- Goal of the exercise -
In the records below, find the line containing "The image size is (1020, 729)." and the line containing "Click the RTX"; please repeat exactly the lines from one to the other, both included, and nothing more.

- Available data -

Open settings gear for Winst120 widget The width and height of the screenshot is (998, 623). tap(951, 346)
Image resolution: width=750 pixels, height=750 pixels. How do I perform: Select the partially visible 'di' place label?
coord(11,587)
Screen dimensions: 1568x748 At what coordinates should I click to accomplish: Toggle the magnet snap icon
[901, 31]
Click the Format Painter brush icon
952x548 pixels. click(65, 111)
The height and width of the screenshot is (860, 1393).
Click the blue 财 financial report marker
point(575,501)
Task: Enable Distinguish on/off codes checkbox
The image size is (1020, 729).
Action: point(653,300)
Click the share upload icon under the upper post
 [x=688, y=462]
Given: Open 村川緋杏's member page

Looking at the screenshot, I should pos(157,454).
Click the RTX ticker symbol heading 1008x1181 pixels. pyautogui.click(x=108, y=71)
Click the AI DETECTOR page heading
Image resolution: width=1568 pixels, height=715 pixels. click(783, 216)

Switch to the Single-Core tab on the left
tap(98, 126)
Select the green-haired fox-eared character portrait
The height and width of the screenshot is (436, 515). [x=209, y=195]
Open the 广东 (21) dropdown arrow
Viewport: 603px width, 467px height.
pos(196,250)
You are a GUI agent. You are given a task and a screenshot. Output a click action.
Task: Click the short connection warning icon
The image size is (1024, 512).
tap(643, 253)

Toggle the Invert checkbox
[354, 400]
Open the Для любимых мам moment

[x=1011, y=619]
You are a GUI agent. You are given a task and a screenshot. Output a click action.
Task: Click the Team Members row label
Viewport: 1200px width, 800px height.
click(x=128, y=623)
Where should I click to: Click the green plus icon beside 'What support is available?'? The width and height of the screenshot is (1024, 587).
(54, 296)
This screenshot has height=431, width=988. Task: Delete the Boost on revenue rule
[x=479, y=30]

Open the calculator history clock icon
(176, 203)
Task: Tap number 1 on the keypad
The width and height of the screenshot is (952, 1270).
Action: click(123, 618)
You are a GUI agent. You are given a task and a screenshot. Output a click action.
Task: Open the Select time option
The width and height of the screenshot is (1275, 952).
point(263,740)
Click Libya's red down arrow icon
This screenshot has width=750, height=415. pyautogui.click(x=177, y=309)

- Output for this exercise -
The image size is (1020, 729).
Action: point(653,300)
Click the share upload icon under the upper post
 [x=688, y=462]
Given: Open 村川緋杏's member page

Looking at the screenshot, I should pos(157,454).
Click the RTX ticker symbol heading 1008x1181 pixels. pyautogui.click(x=108, y=71)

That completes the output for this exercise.